製造現場では、数多くの製造機器や設備がフル稼働している。万が一、製造機器が故障すれば、製品不良や利益損失につながる恐れもある。そうしたリスクを防ぐため、日立製作所が提供するのが、設備の稼働状況を可視化して製品検査や設備保全を行う「IoTデータモデリングサービス」と「設備点検自動化サービス」だ。IoTデータモデリングサービスと設備点検自動化サービスは製造現場に向けて展開されてきた商材だが、今回新たに設備の「音」による分析機能が強化された。

属人的な業務を削減

 製造現場で欠かせないのが、製造機器や設備の保守作業だ。日々、従業員が設備点検を行い、故障を未然に防いでいる。その設備保全において課題を抱える製造現場も多いという。「設備保全は、目視や聴音といった人の感覚に頼る部分が多い作業です。こうした作業は熟練の技術者が担当しており、業務の属人化が起きています。品質トラブルや故障予兆の判定に必要な熟練者の経験やノウハウを、経験の浅い技術者に対して継承できるかが課題となっています」(日立製作所 サービス&プラットフォームビジネスユニット IoT・クラウドサービス事業部 データマネジメント本部 主任技師 池永絵里氏)

 無人の変電所といった遠隔地にある設備の点検を行う場合もある。「巡回点検は、技術者が現場に出向いて作業しなくてはなりません。コロナ禍の感染症対策や働き方改革などの観点からテレワークでの業務が推進される中、製造現場におけるDX化が求められています」(日立製作所 サービス&プラットフォームビジネスユニット 制御プラットフォーム統括本部 サービス・制御プラットフォームシステム本部 主任技師 山田崇弘氏)

 こうした背景を受け、日立製作所が提供するのが、AIや無線センサーを活用して製造機器の異常を分析する「IoTデータモデリングサービス」と製造機器の稼働状況を遠隔地から可視化する「設備点検自動化サービス」の二つだ。技術者の経験やノウハウを基に行っていたトラブルの判定を、AIや無線センサーによるデータ解析に基づいた定量的な判定で補完できる。技術者ごとのバラつきを減らし、作業工数や品質を一定に保てるようになる。さらに技術者が見逃してしまうような予兆の把握も可能になり、安定した操業環境を提供する。2020年11月からAIを用いた音響データの分析機能を強化し、異常音の検知が可能になった。

わずかな異常音も見逃さない

 IoTデータモデリングサービスは、製造機器や設備の温度、振動、重量などのデータを収集して稼働状況を監視するシステムだ。

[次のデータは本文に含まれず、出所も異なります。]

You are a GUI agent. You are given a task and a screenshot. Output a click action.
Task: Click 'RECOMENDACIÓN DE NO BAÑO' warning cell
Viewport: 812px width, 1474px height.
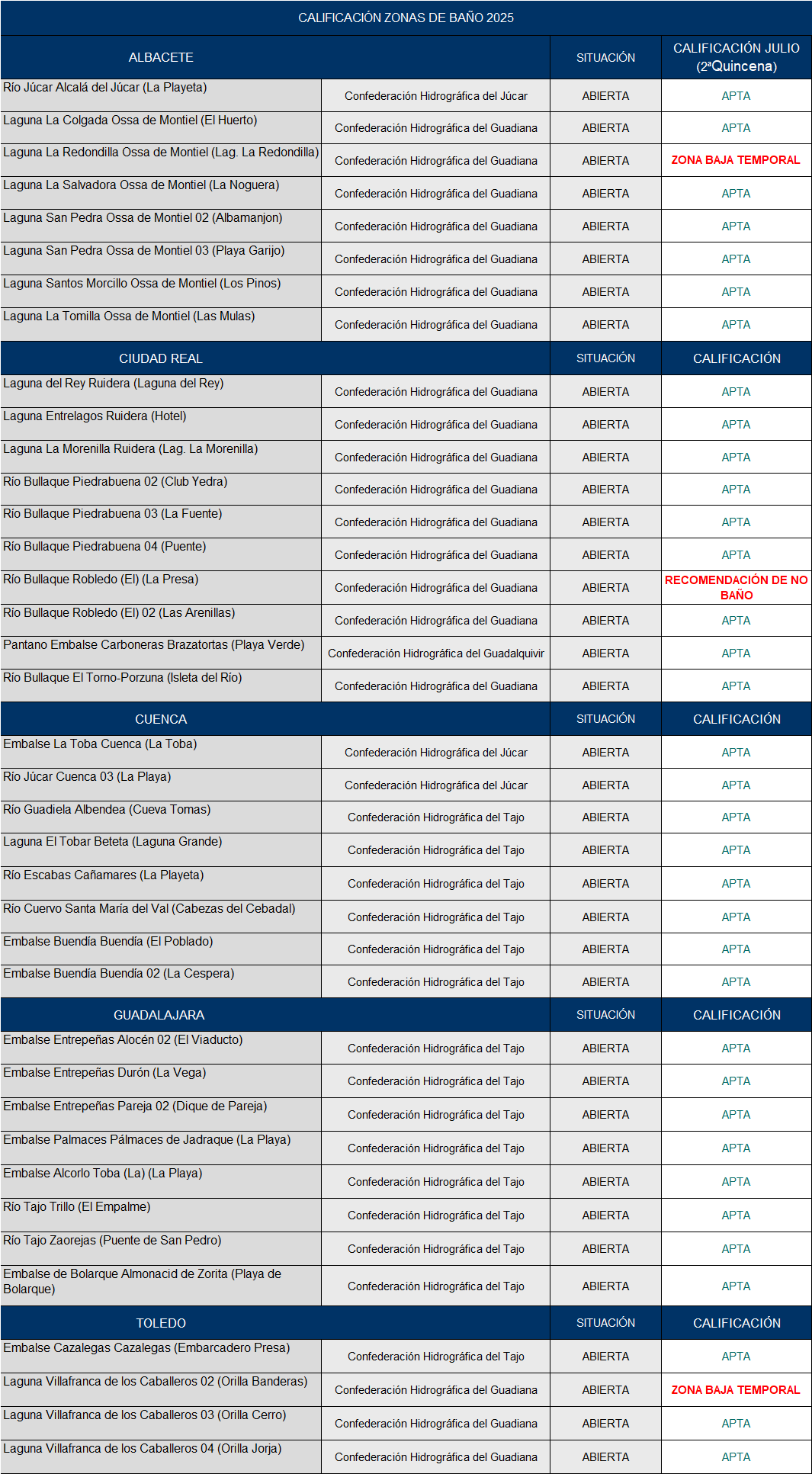point(736,587)
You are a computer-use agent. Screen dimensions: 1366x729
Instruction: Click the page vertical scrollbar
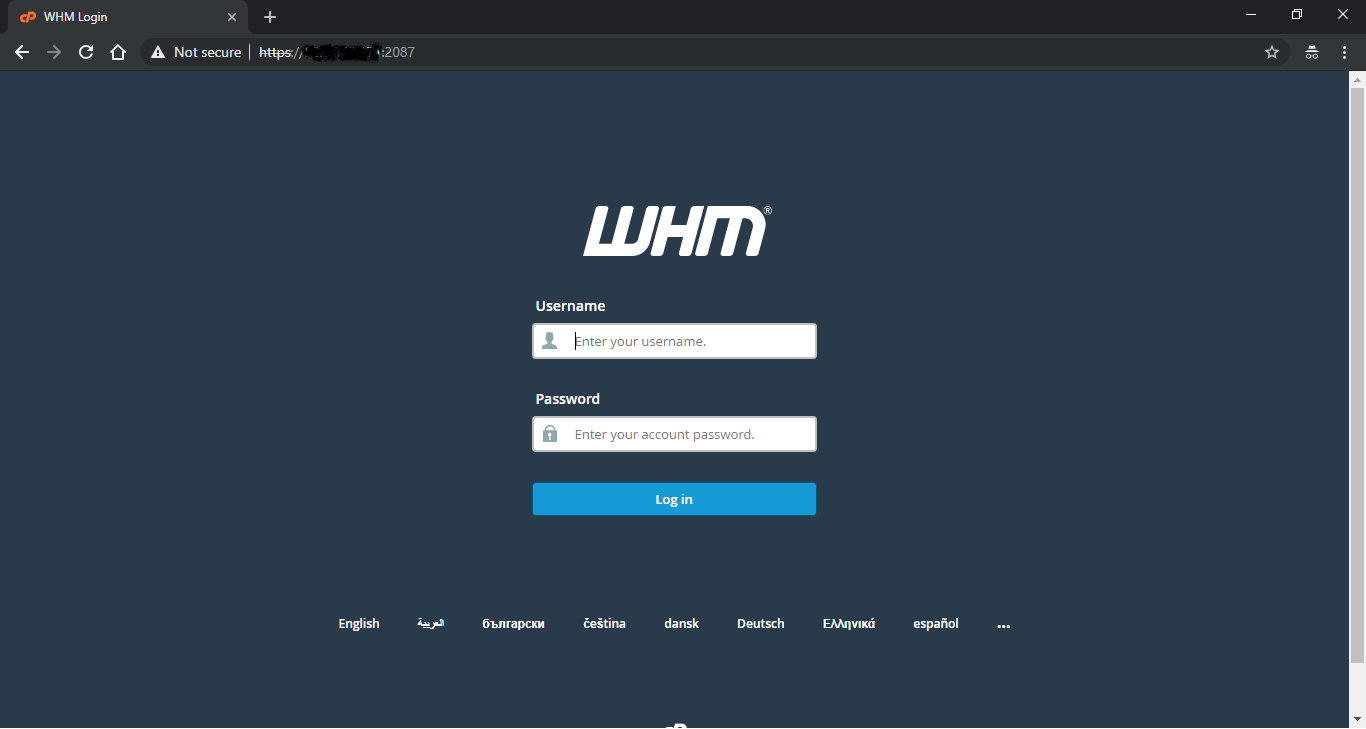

音による分析を強化したことで、稼働音の異常を検知できるようになる。温度、振動、重量センサーのような製造機器に収音マイクを設置して製造機器や設備の稼働音や加工音、打音などの音データを収集する。収集したデータは日立製作所独自のAI技術によって音源を分離して雑音を除去するとともに、対象となる音の特徴を抽出し、音の異常度を算出・可視化を行う。「製造現場には複数台の機器や設備の稼働音、周囲の環境音といったさまざまな音が発生しています。当社のAI技術はそうした複数の混ざり合う音からノイズを除去して必要な音だけを特定することができます」と池永氏は説明する。

 設備点検自動化サービスは、遠隔地の設備点検を対象に、カメラ機能またはマイク機能を搭載した同社の「レトロフィット無線センサー」を各設備に設置することによって、メーターや異常音の可視化が可能だ。レトロフィット無線センサーは、電池稼働で防水・防塵に対応しているため、電源や通信ケーブルの設置が難しい屋外や高所の現場にも利用できる。

「マイク機能を搭載したレトロフィット無線センサーは、モーターやファン、ポンプなどの稼働音を自動的に測定・収集できます。IoTデータモデリングサービスと同様にAI技術を適用しており、稼働音をマイクで収集して音響データを解析することで、音の異常を数値化します。人が出向くことのできないような遠隔地の点検場所にある設備も、簡単に点検が可能となります。カメラ機能を搭載したレトロフィット無線センサーと併用することで設備点検における自動化の範囲を拡大し、点検業務の負担を低減します」と山田氏は話す。

遠隔監視で業務改善

 IoTデータモデリングサービスと設備点検自動化サービスに対する製造現場からの反響は大きいという。コロナ禍の影響も重なり、遠隔地の設備現場の状況を技術者が出向くことなく、確認できるソリューションの需要は高まる。製造現場におけるテレワークの実現といった業務改善にもつながるだろう。

「現状、製造業をメインに提案しているサービスですが、交通系や公共系のインフラなど今後は他業界にもアプローチしていきたいと考えています。当社のセンサーにこだわることなく、サードパーティー製のセンサーと組み合わせた新たなソリューションを発展させていきたいですね」と池永氏は展望を語った。